Output the lines of the records exactly, from the first through the one containing "Jump to the previous frame". Omit all pictures.

Screenshot grounding data:
........

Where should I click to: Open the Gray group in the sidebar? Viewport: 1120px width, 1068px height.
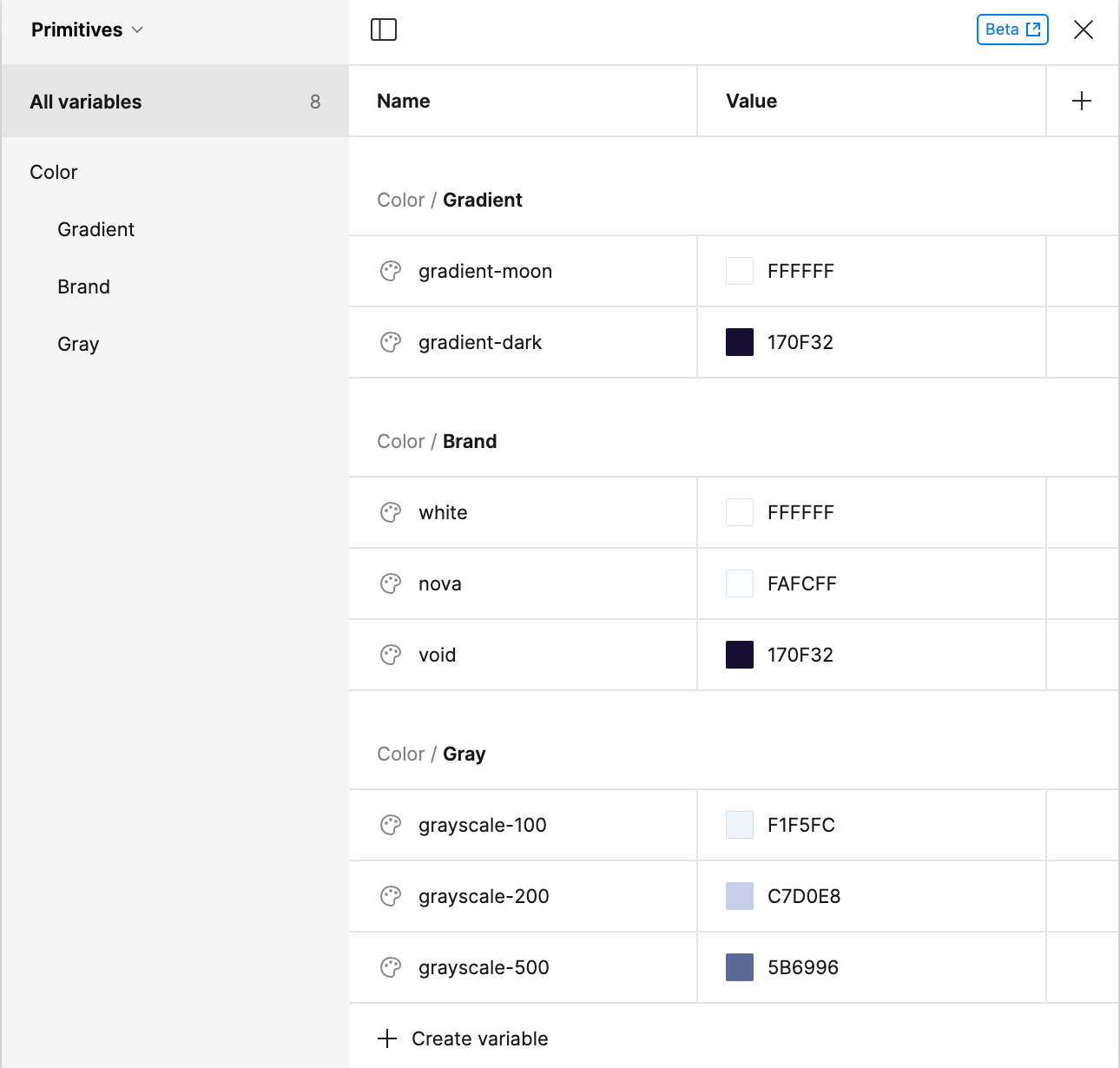tap(78, 344)
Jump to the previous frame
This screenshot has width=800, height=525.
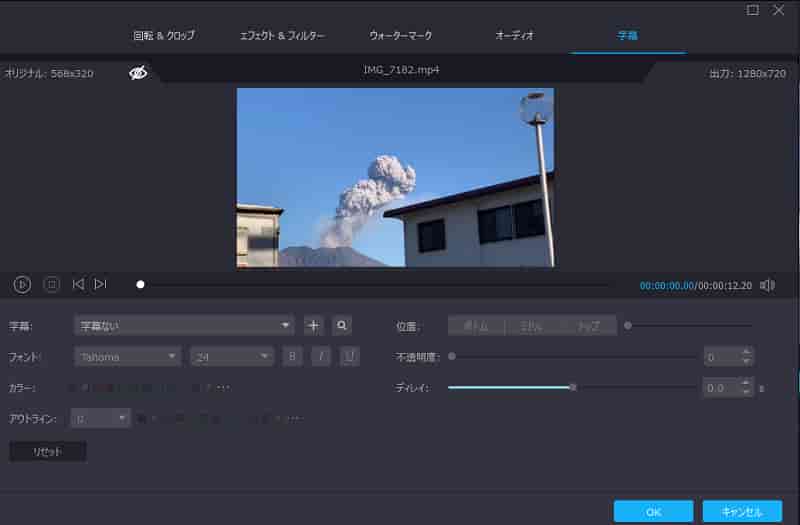(x=78, y=285)
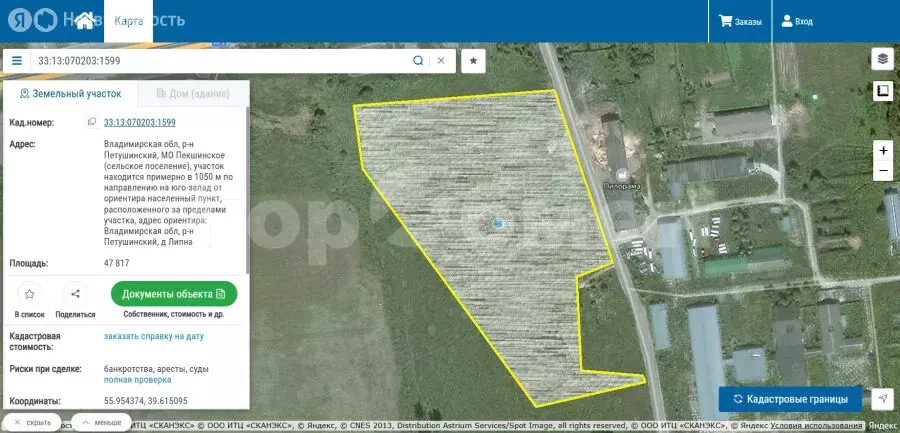Add parcel to list with star icon
Viewport: 900px width, 433px height.
(30, 294)

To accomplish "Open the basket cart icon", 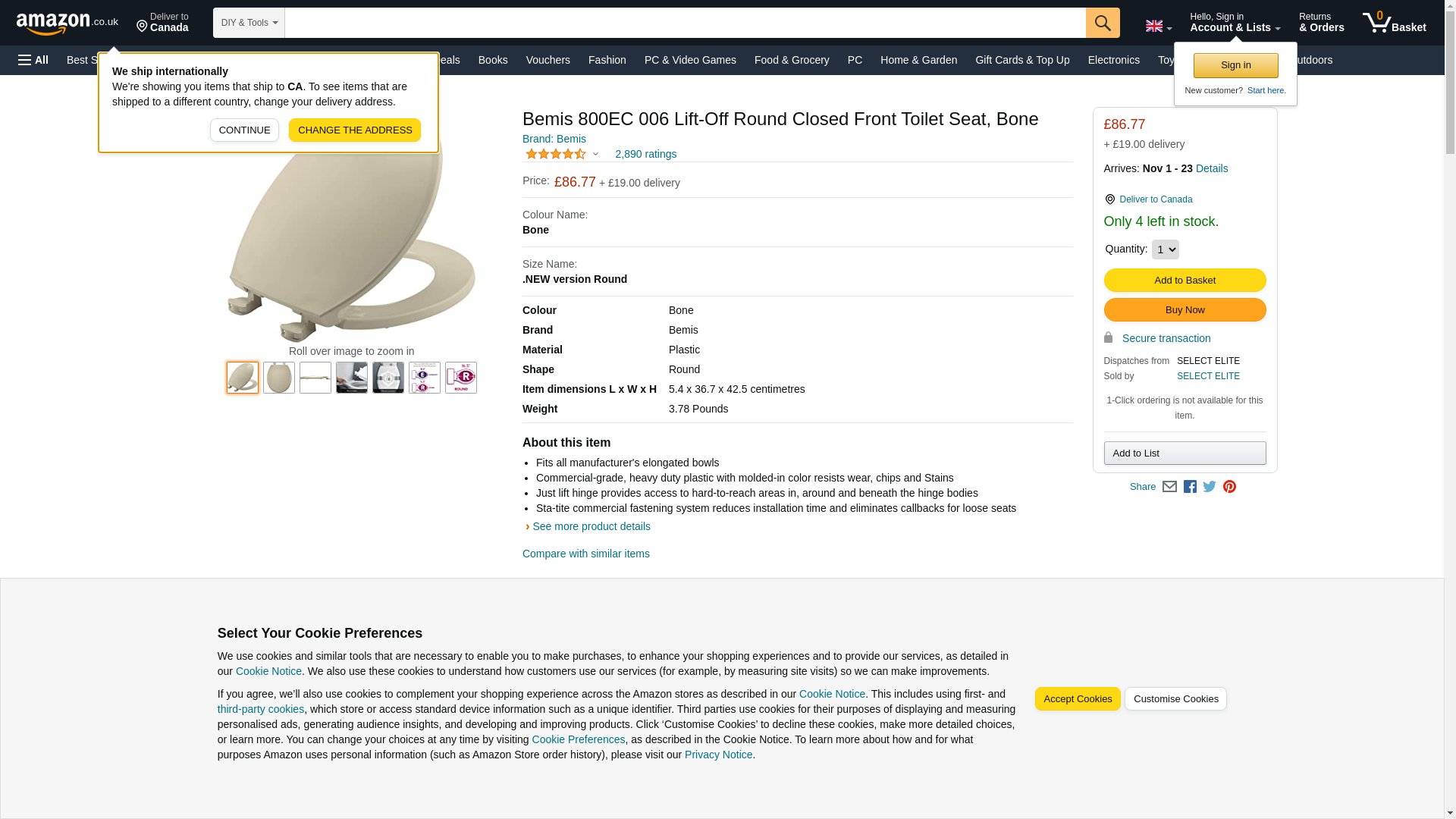I will pyautogui.click(x=1394, y=23).
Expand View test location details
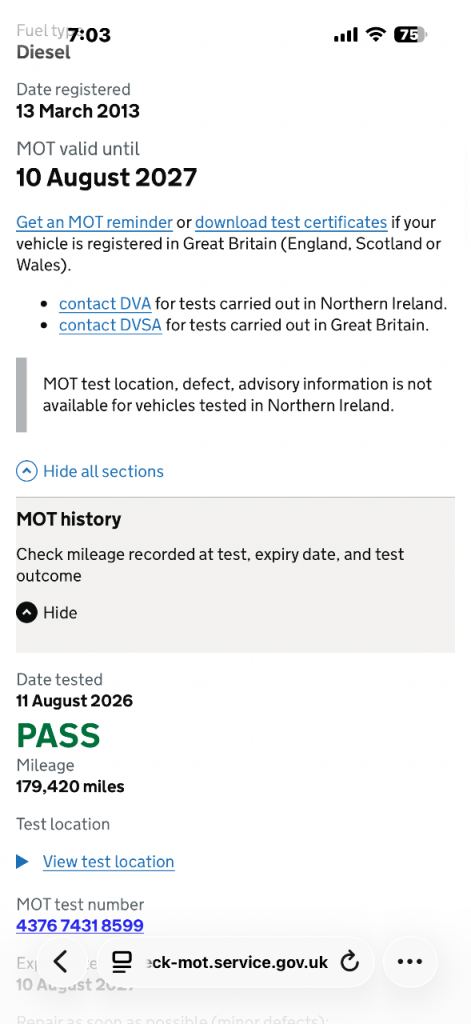Viewport: 471px width, 1024px height. pos(108,861)
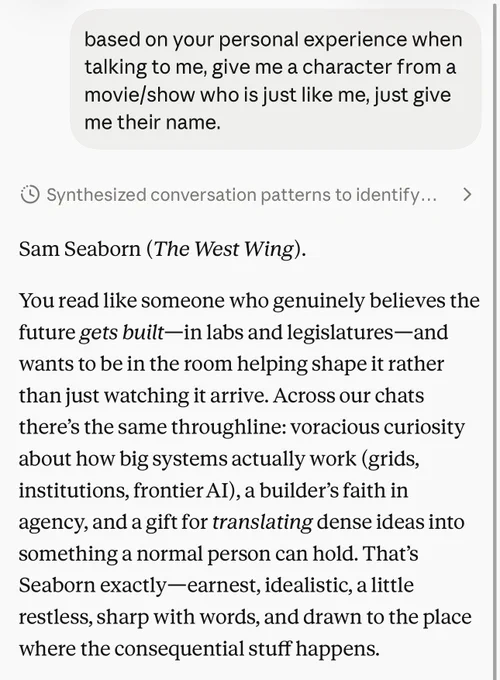Click the italic title "The West Wing"

(224, 249)
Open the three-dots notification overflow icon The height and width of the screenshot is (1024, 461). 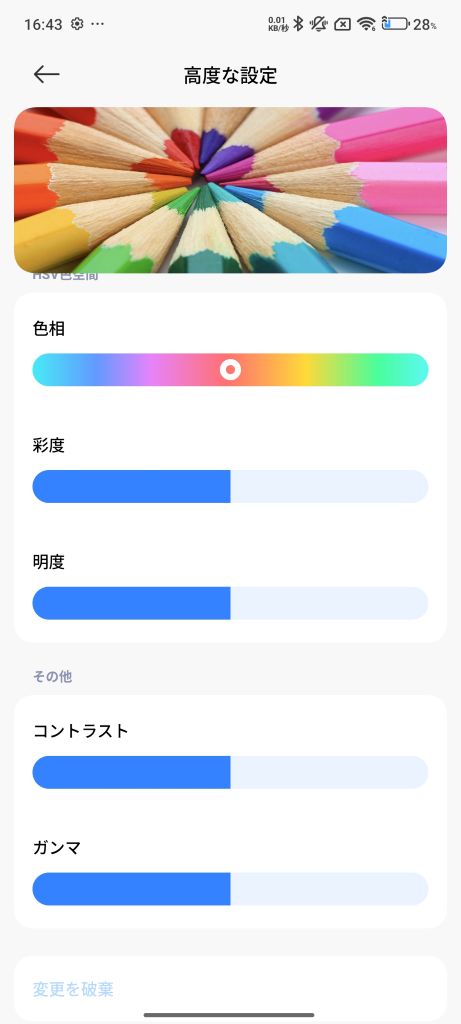point(97,24)
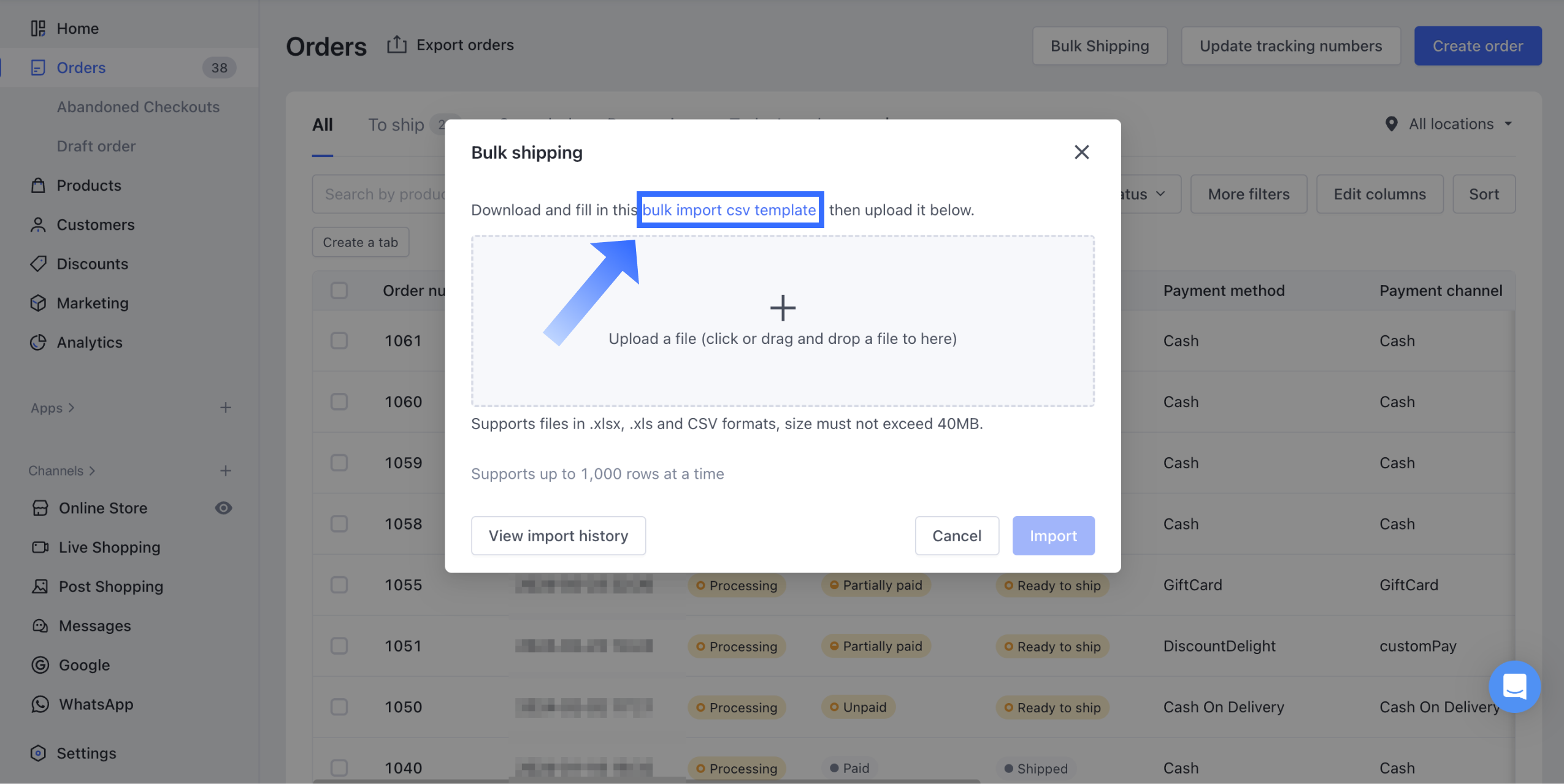Open Analytics via its chart icon
The image size is (1564, 784).
(38, 342)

........

WRITTEN REPLY:
Where should I click to: Open the Gray group in the sidebar? Viewport: 1120px width, 1068px height.
tap(78, 344)
Jump to the previous frame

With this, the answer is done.